Personal information
- Full name: Ángel Osvaldo Nardiello
- Date of birth: 31 August 1936
- Date of death: 26 May 2020 (aged 83)

Senior career*
- Years: Team / Apps / (Gls)
- 1955–57: Newell's Old Boys / 56 / (12)
- 1958–62: Boca Juniors / 107 / (44)
- 1963–65: Estudiantes LP / 40 / (9)
- 1965–66: Chacarita Juniors / 27 / (6)
- 1967: San Lorenzo (MdP) / 10 / (0)

International career
- 1959–1962: Argentina / 11 / (3)

= Osvaldo Nardiello =

Argentine footballer (1936–2020)

Ángel Osvaldo Nardiello (Rosario, Santa Fe, 31 August 1936 – 26 May 2020) was an Argentine footballer that played as right winger.

He played in eleven matches for the Argentina national football team from 1959 to 1962. He was also part of Argentina's squad for the 1959 South American Championship that took place in Argentina.

== Biography ==
A native of Rosario, Santa Fe, Nardiello debuted with Newell's Old Boys in 1955, playing there until 1957. Nicknamed Motoneta because of his speed, Nardiello would be soon called up to play with the Argentina national team

Nardiello then moved to Boca Juniors, where he debuted in July 1958. He was part of the team that won the 1962 Argentine Primera División championship after eight seasons without titles. Some of Nardiello's teammates in Boca Juniors were Antonio Roma, Silvio Marzolini, Antonio Rattín, Juan José Pizzuti, and Brazilian forwards Paulo Valentim, Mauro Rapahel (Maurinho), and Almir Moraes Albuquerque. He stayed in Boca Juniors for two years, playing 29 matches with 21 goals scored in Primera División.

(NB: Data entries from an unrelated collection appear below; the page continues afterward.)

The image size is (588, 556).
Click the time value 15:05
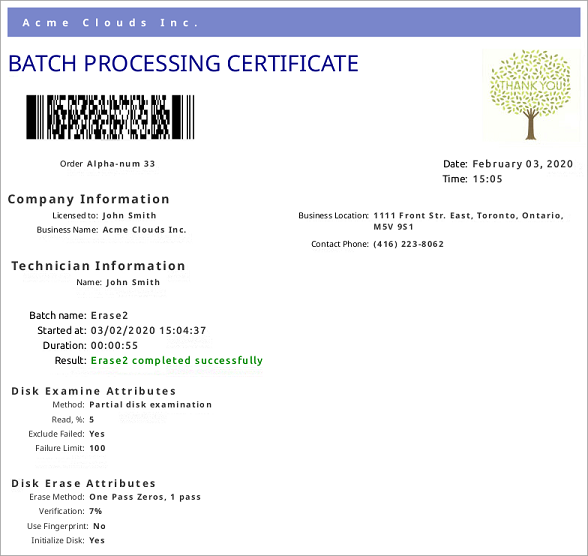[x=487, y=179]
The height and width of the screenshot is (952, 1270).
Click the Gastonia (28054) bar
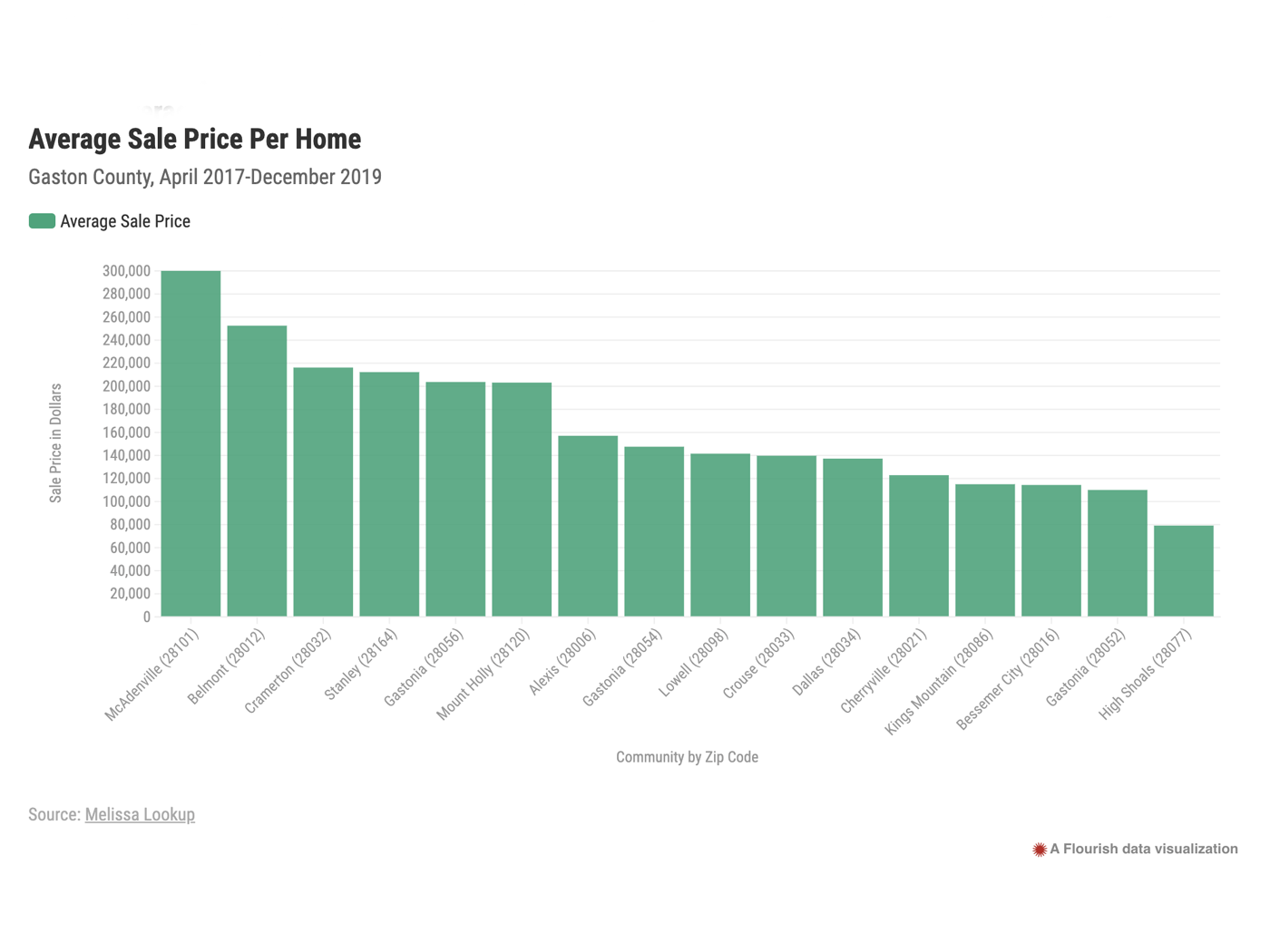click(x=654, y=531)
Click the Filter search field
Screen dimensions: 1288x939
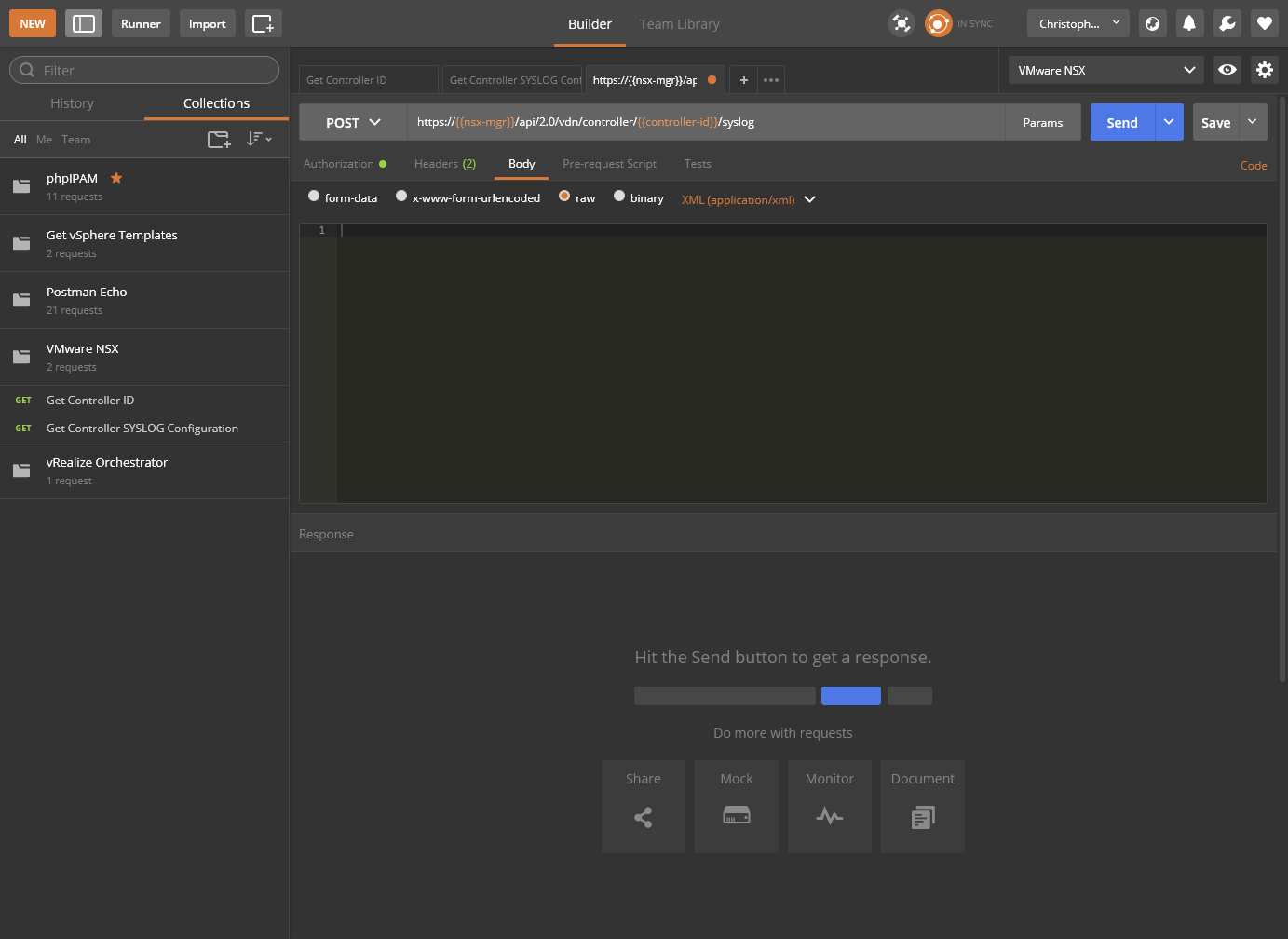pos(144,70)
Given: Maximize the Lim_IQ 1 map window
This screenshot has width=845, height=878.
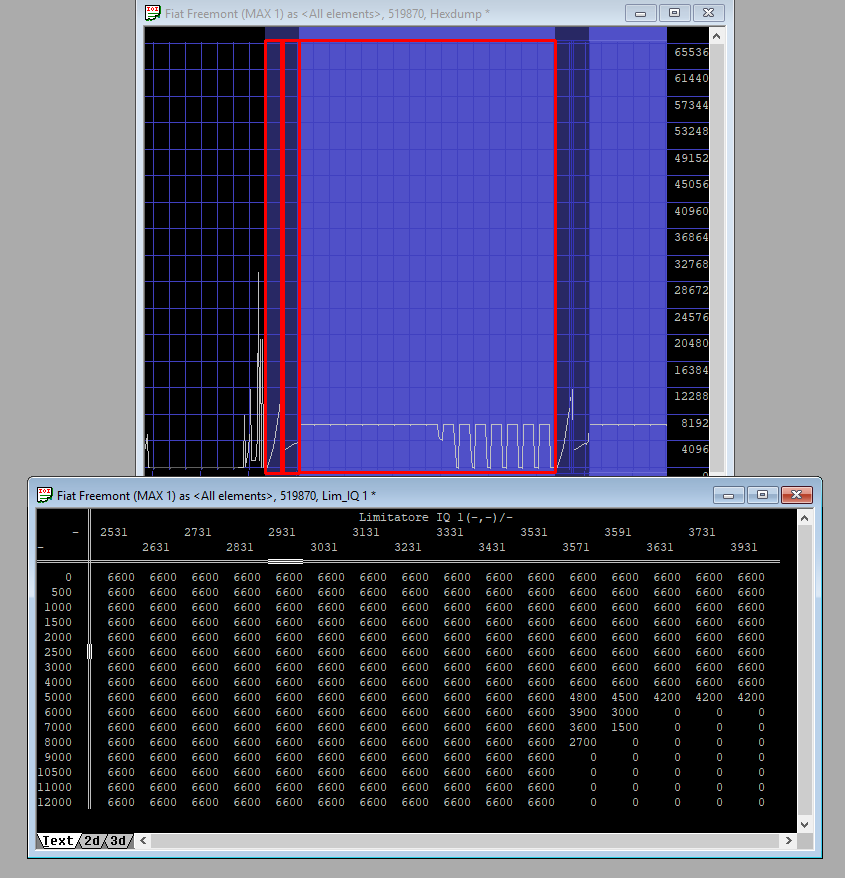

After his tenure on Boca Juniors, Nardiello then played for Estudiantes de La Plata, Chacarita Juniors, and San Lorenzo de Mar del Plata. In local football, he played a total of 240 matches scoring 71 goals. In the Argentina national team, Nardiello played 12 matches scoring five goals, three of them to Brazil.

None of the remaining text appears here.